The data:
[Start]
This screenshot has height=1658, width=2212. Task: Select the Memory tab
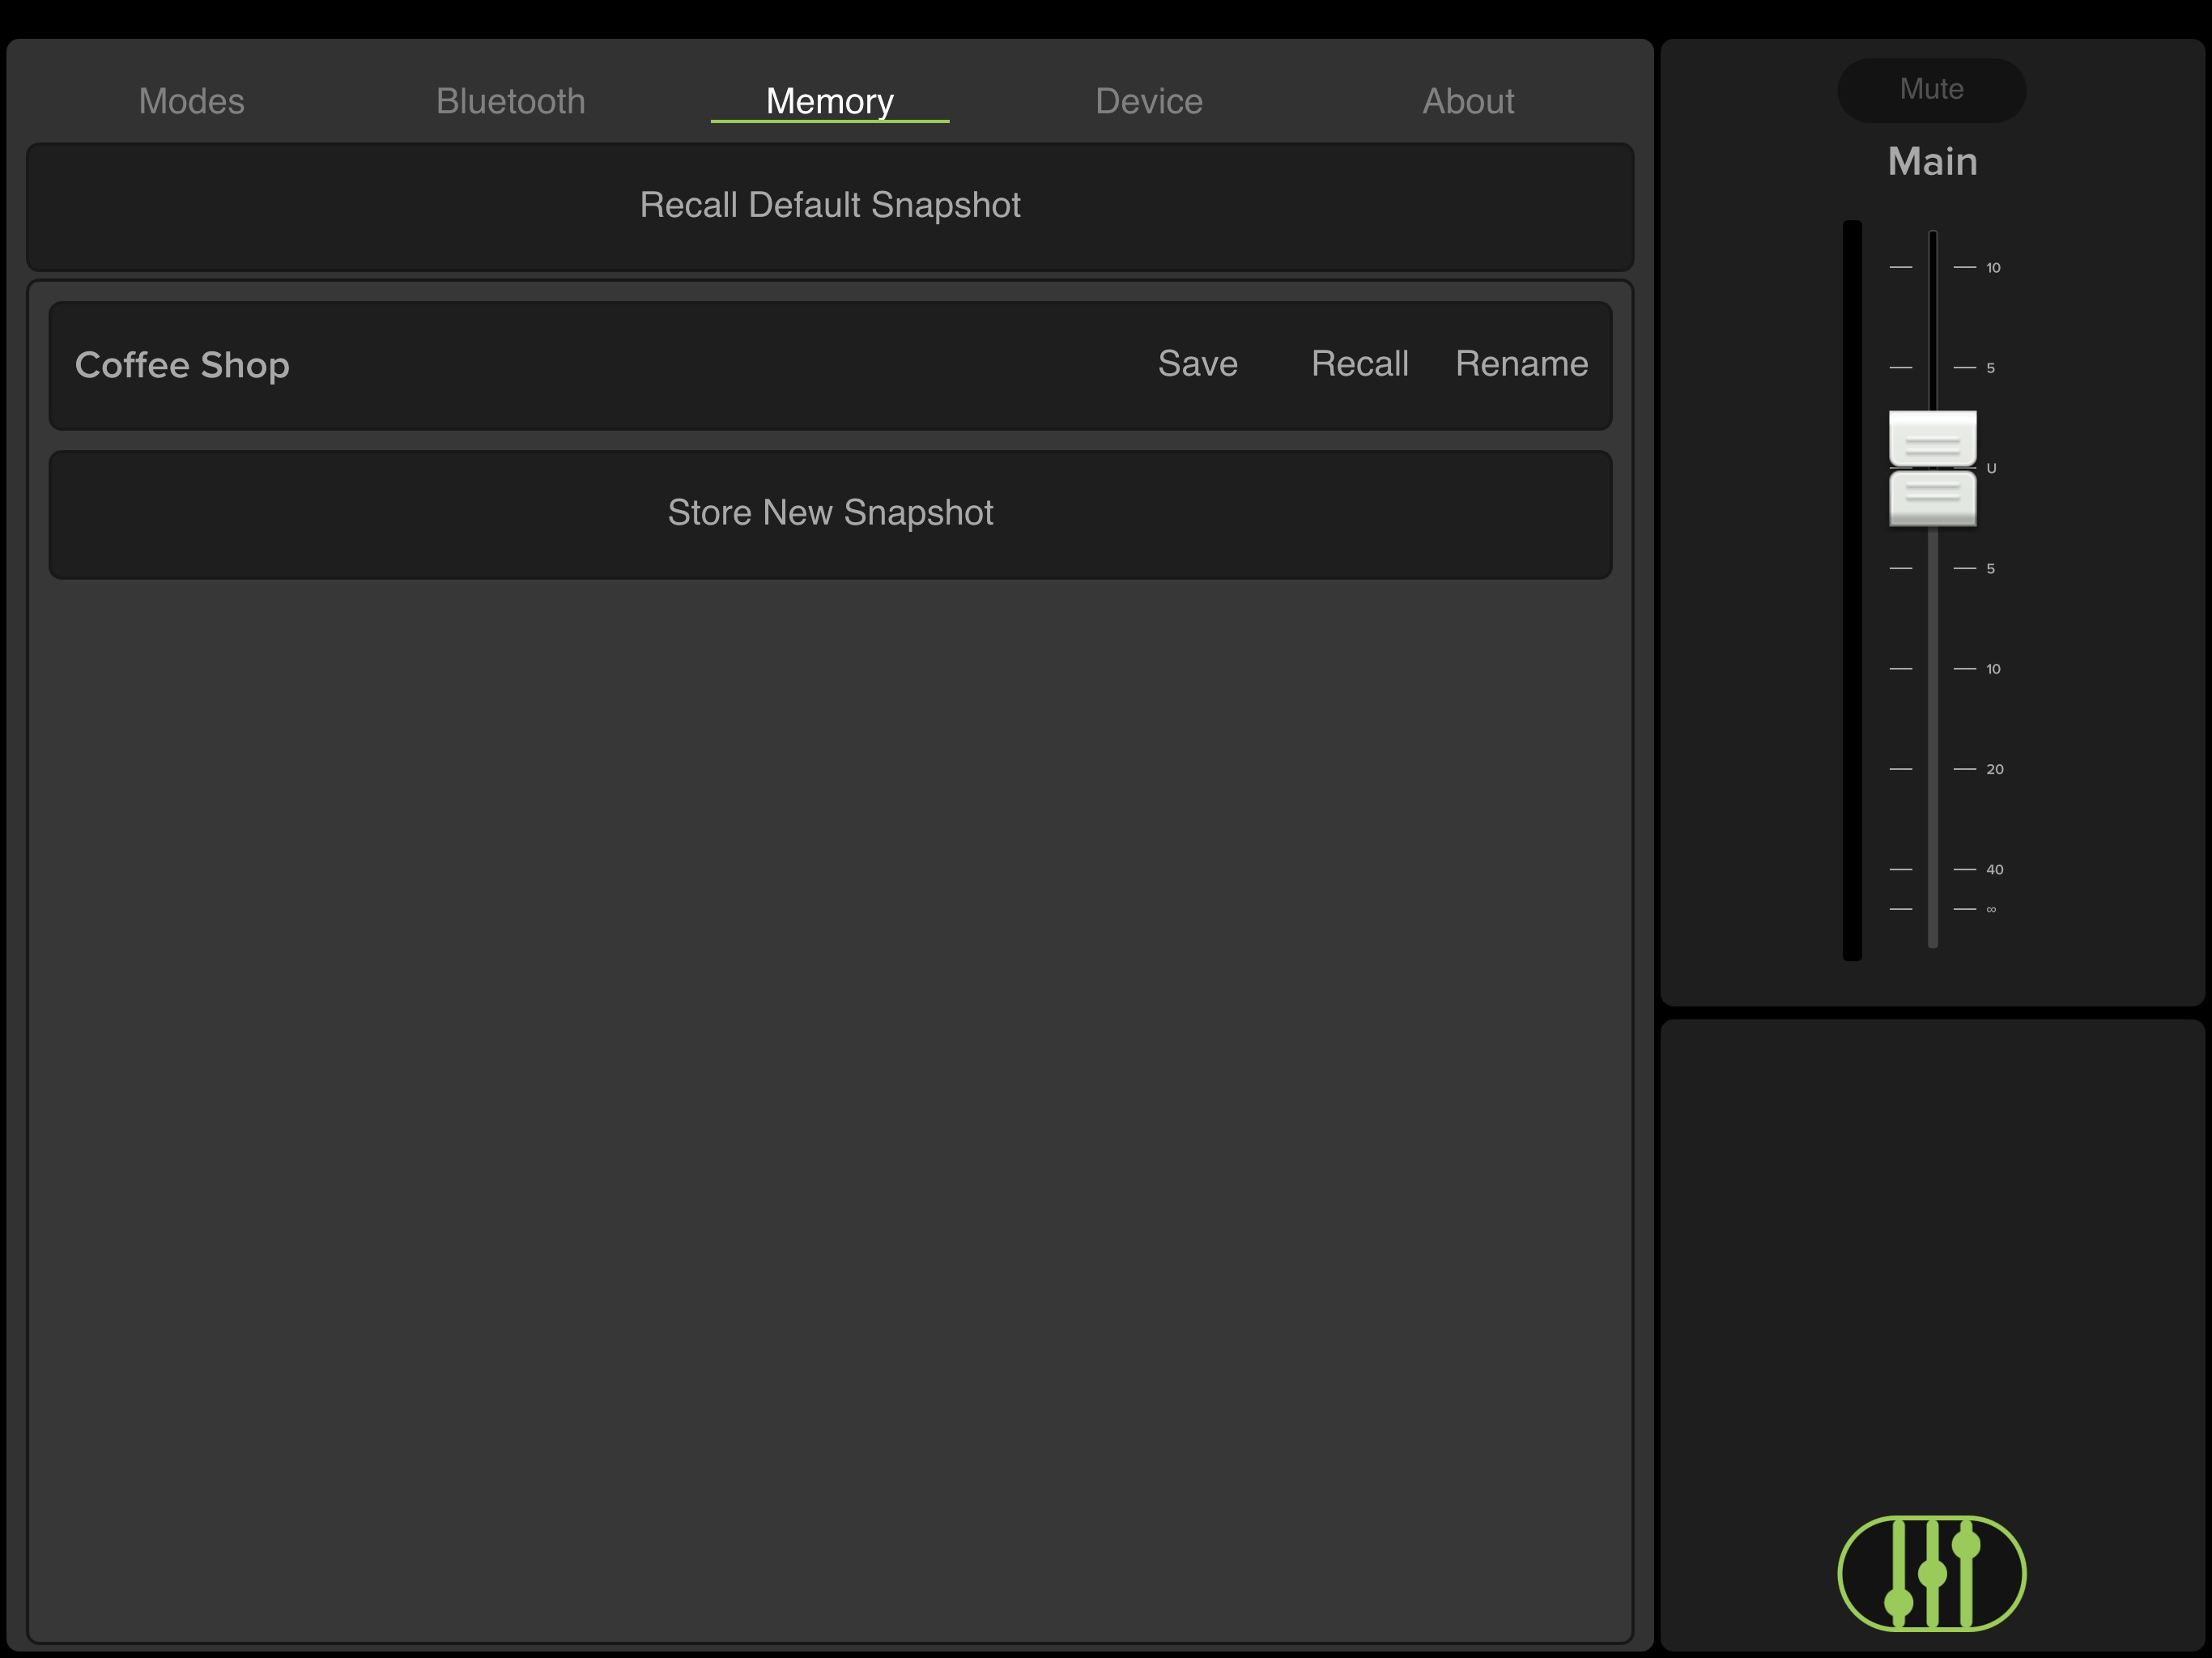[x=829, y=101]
[End]
[Start]
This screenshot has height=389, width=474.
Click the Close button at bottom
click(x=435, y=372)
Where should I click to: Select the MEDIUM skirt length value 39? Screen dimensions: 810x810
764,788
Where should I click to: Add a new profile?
[End]
[Start]
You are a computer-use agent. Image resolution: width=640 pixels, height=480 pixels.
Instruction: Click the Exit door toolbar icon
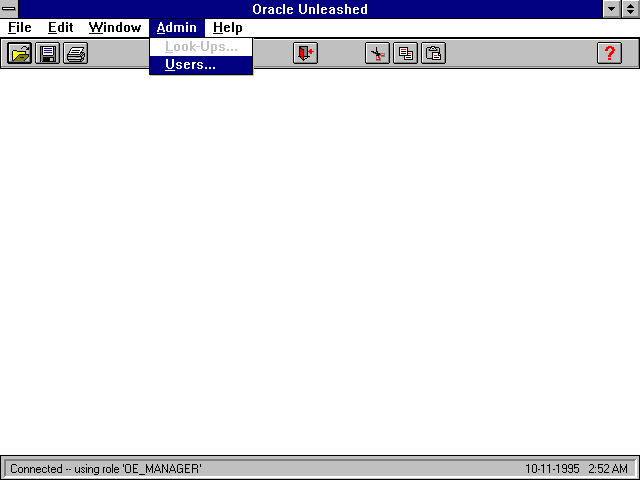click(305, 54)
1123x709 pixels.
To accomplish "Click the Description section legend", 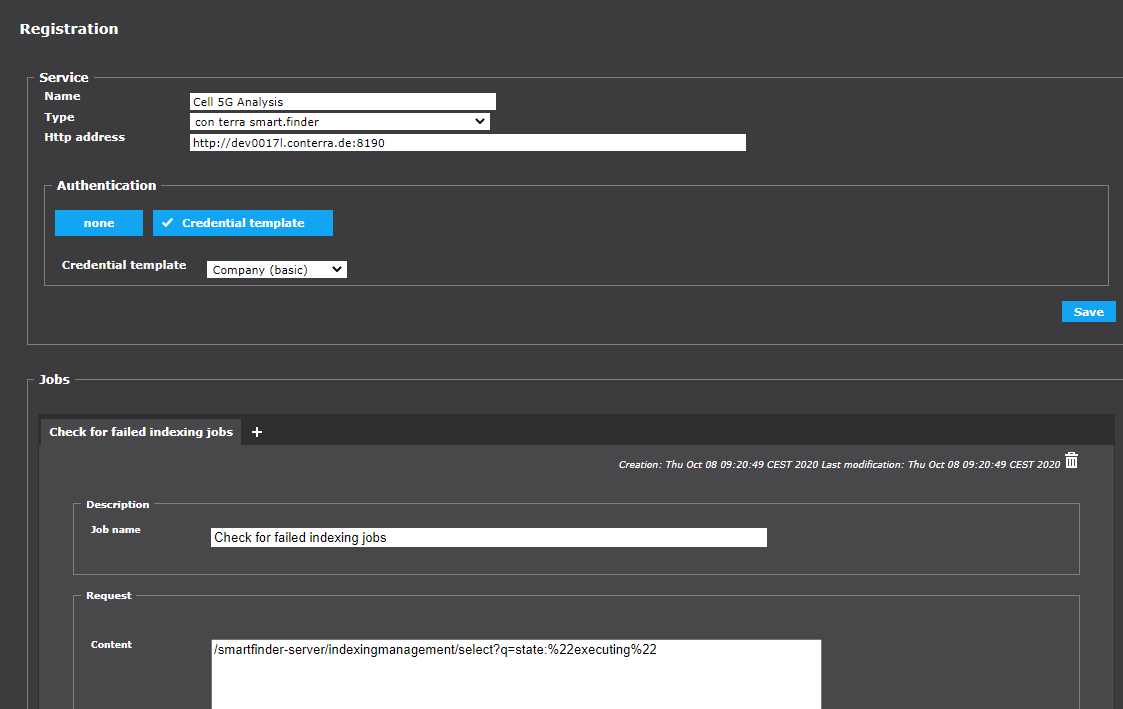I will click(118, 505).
[End]
Exercise details:
Edit the stretch from the line containing "This screenshot has height=1658, width=2212." through the line containing "[x=829, y=101]" so that "Memory" becomes "Storage", with everything else unchanged, and give only those lines back. Leave the pictures out of your answer.

Correct answer:
This screenshot has height=1658, width=2212. Task: Select the Storage tab
[x=829, y=101]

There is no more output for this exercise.